2.3. Riscos estruturais As interligações e distribuição de exposições dentro do sistema financeiro podem dar origem a riscos sistémicos com consequências particularmente negativas para a atividade económica. Os riscos de natureza estrutural estão muitas vezes relacionados com a maior inovação financeira, sendo assim bastante mais difíceis de prever. Por exemplo, a tendência para a titularização dos créditos, sem distinção entre a qualidade dos diversos ativos, e a consequente dispersão do risco pelo sistema financeiro foi um fator decisivo para a maior alavancagem no período que antecedeu a crise financeira. Acresce que um elevado nível de concentração no sistema financeiro e, em particular, a existência de instituições que, devido à sua dimensão ou interconetividade, possam ser consideradas de importância sistémica, podem constituir uma fonte de riscos adicional. As garantias implícitas de que estas instituições beneficiam – decorrentes do seu estatuto de too big-to-fail – podem constituir um incentivo para a tomada de riscos em excesso, com maior capacidade de propagação devido ao caracter sistémico da instituição. Em Portugal, o sistema financeiro é relativamente concentrado num número reduzido de bancos. Para além disso, essas instituições têm exposições comuns a um nível restrito de contrapartes, incluindo o Estado. Por outro lado, verificou-se um conjunto de alterações no enquadramento económico e financeiro da economia (e.g. crise financeira, Programa de Assistência Económica e Financeira (PAEF) e reformas regulamentares) que, sendo suscetíveis de originar modificações na estrutura do sistema financeiro, podem contribuir para dificultar a deteção de eventuais riscos. Estes factos sugerem a necessidade de monitorizar de perto a evolução de alterações estruturais no sistema financeiro nacional e de desenvolver instrumentos de política para mitigar eventuais riscos daí decorrentes.

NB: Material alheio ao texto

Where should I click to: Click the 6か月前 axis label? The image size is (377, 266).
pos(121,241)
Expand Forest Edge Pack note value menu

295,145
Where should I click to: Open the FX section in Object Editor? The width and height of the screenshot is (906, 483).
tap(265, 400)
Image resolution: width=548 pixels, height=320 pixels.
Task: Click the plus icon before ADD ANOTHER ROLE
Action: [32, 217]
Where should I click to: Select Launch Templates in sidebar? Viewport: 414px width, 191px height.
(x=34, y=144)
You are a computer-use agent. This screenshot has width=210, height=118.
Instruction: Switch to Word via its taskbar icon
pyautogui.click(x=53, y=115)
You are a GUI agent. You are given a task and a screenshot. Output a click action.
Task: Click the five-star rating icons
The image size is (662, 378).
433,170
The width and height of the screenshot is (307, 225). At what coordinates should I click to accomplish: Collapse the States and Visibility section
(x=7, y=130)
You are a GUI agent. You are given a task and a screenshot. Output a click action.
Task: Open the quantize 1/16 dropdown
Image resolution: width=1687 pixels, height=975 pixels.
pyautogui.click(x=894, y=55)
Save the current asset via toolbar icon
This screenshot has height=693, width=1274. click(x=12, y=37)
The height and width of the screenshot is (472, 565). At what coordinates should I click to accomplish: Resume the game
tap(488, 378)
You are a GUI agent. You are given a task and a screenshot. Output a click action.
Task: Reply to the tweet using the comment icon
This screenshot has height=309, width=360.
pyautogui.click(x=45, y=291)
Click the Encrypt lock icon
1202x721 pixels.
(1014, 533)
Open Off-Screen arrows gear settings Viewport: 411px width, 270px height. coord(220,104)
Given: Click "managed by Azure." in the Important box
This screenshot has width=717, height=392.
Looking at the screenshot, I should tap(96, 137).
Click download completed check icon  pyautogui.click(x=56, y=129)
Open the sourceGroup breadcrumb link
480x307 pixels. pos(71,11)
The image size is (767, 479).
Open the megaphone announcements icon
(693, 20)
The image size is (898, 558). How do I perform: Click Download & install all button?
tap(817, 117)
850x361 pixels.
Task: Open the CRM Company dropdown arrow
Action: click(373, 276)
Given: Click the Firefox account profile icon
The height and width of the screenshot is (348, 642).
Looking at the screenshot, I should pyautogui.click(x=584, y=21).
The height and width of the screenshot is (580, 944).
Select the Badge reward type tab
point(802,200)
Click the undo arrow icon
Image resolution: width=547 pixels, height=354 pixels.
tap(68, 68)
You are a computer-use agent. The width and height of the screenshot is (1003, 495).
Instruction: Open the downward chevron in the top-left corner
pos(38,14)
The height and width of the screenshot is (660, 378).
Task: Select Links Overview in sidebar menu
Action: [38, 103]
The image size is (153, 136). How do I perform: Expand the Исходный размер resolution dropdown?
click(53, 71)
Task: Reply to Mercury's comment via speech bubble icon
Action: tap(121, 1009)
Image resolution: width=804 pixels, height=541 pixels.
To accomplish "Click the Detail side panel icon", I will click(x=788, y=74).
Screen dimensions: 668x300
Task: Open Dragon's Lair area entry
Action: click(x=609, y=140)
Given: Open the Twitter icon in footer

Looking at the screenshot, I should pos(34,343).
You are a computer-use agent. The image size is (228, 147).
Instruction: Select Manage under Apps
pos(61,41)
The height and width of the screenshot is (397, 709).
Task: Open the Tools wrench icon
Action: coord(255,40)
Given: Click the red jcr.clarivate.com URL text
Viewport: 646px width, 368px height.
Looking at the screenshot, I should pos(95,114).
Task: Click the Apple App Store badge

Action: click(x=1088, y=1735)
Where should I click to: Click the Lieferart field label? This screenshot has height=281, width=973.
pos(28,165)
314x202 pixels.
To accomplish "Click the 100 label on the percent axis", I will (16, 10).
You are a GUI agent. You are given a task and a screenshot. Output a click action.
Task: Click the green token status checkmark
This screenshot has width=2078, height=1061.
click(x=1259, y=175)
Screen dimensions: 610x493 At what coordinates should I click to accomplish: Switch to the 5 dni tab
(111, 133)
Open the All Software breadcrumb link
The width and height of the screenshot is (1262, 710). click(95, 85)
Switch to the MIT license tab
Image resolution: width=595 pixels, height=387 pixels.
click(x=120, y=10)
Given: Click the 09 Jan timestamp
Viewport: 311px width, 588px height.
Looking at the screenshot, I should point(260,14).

2.4. Riscos de liquidez Os riscos sistémicos também podem decorrer da existência de desfasamentos entre a maturidade dos ativos e passivos das instituições financeiras. A título de exemplo, o financiamento de ativos com reduzida liquidez através de passivos de curto prazo aumenta a vulnerabilidade das instituições a corridas aos bancos e potencia o impacto de fenómenos como o sudden stop que ocorreu no pico da recente crise financeira relativamente aos países sob pressão da área do euro. A pressão de satisfazer responsabilidades de curto prazo, pode levar à venda massiva de ativos (fire sales) e a uma consequente quebra do preço desses ativos, também com impacto nos balanços de outras instituições financeiras com ativos semelhantes. Para além disso, a incerteza relativamente à qualidade e grau de liquidez dos ativos dos bancos pode levar a perturbações no funcionamento do mercado interbancário, prejudicando a eficácia da política monetária e a situação de liquidez da economia em geral.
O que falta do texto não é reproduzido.